RemFx / README.md
mattricesound's picture
Update to latest classifier inference
568c3f1
|
raw
history blame
8.12 kB

General Purpose Audio Effect Removal

Removing multiple audio effects from multiple sources using compositional audio effect removal and source separation and speech enhancement models.

This repo contains the code for the paper General Purpose Audio Effect Removal. (Todo: Link broken, Add video, Add img, citation, license)

Setup

git clone https://github.com/mhrice/RemFx.git
cd RemFx
git submodule update --init --recursive
pip install -e . ./umx
pip install --no-deps hearbaseline

Due to incompatabilities with hearbaseline's dependencies (namely numpy/numba) and our other packages, we need to install hearbaseline with no dependencies.

Usage

This repo can be used for many different tasks. Here are some examples.

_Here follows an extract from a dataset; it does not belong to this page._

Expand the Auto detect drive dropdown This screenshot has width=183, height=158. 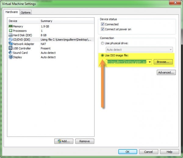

Run RemFX Detect on a single file

First, need to download the checkpoints from zenodo

scripts/download_checkpoints.sh

Then run the detect script. This repo contains an example file example.wav from our test dataset which contains 2 effects (chorus and delay) applied to a guitar.

scripts/remfx_detect.sh example.wav -o dry.wav

Download the General Purpose Audio Effect Removal evaluation datasets

scripts/download_eval_datasets.sh

Download the starter datasets

python scripts/download.py vocalset guitarset dsd100 idmt-smt-drums

By default, the starter datasets are downloaded to ./data/remfx-data. To change this, pass --output_dir={path/to/datasets} to download.py

Then set the dataset root :

export DATASET_ROOT={path/to/datasets}

Training

Before training, it is important that you have downloaded the starter datasets (see above) and set $DATASET_ROOT. This project uses the pytorch-lightning framework and hydra for configuration management. All experiments are defined in cfg/exp/. To train with an existing experiment run

python scripts/train.py +exp={experiment_name}

Here are some selected experiment types from the paper, which use different datasets and configurations. See cfg/exp/ for a full list of experiments and parameters.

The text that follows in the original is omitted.